⚠ This page contains old, outdated, obsolete, … historic or WIP content! No warranties e.g. for correctness!
All 1 2 3 4 5 6 7 8 9 10 11 12 13 14 15 16 17
izabera did make a good point in IRC the other day for why we will need to have two locales at the very least in MirBSD – C and C.UTF-8 (the latter being widespread enough by now, thanks to me, interestingly enough. He uses code which leads to unexpected results…
$ generate() { tr -dc "[:alnum:]" < /dev/urandom | dd bs="$len" count=1; } $ len=10; echo $(generate 2>/dev/null) Ut流54Ȫf
… because tr(1) was the first utility I converted to Unicode, to explore possibilities and craft the OPTU encoding and, thus, “流” is, indeed, an alphanumeric character.
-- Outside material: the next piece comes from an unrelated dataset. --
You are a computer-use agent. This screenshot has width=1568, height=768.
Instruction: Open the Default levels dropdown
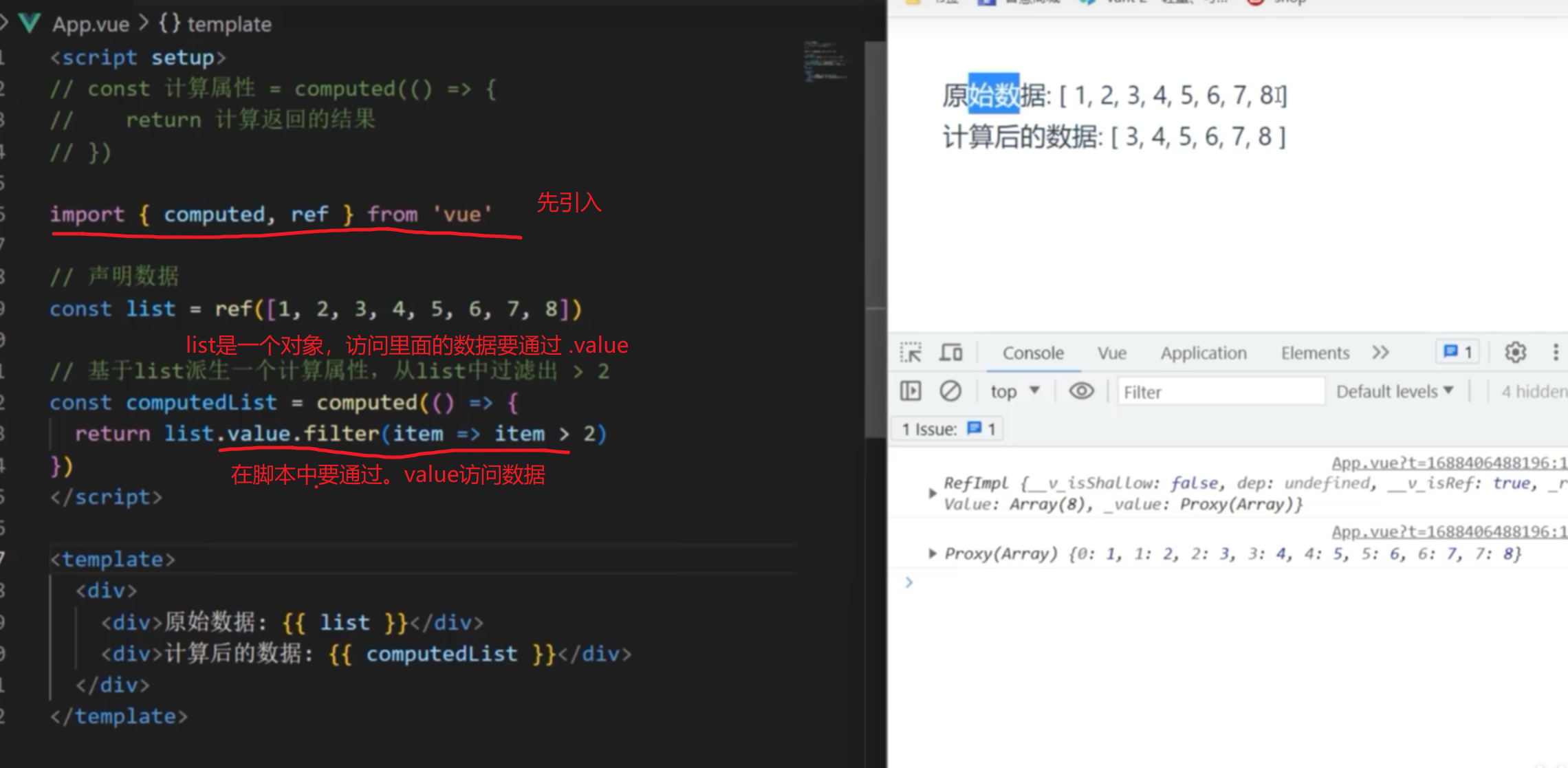(x=1394, y=391)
This implies two things: we need to change MirBSD libc locale functions back to support two charsets (and make setlocale(3) match), and mksh(1) should implement locale tracking (to change set ±U whenever one of the relevant parameters (${LC_ALL:-${LC_CTYPE:-${LANG:-C}}}) changes in the session; users could still set utf8-mode manually though). For this to not break anything, we’ll have to audit scripts in MirBSD though (usually adding export LC_ALL=C at their begin is enough, and we need this for portable scripts anyway) and remove all occurrences of #ifndef __MirBSD__ before setlocale(3) calls in applications. This will take a while.
Secondly, I opened an issue with POSIX about handling of the (deprecated, and for good reason) `-style command substitutions. The GNU autoconf texinfo manual gives good advice for portable shell scripts, and we all knew that foo="bar `echo \"baz\"`" wasn’t portable due to use of more than one set of double quotes, but my (and the yash authors’) reading of the standard (and mksh R52’s POSIX mode) make it set $foo to bar "baz" instead of the historic bar baz now, and I wish to get this clarified (and, possibly, the standard changed to match historic practice, as this breaks at least the Acrobat Reader 5 start script). Nothing has been decided yet (due to the holidays, I’m sure), but we got input from some other people involved in shell.
So, if any #!/bin/sh scripts break or behave weirdly with R52, you now know why. I’m waiting for an official statement.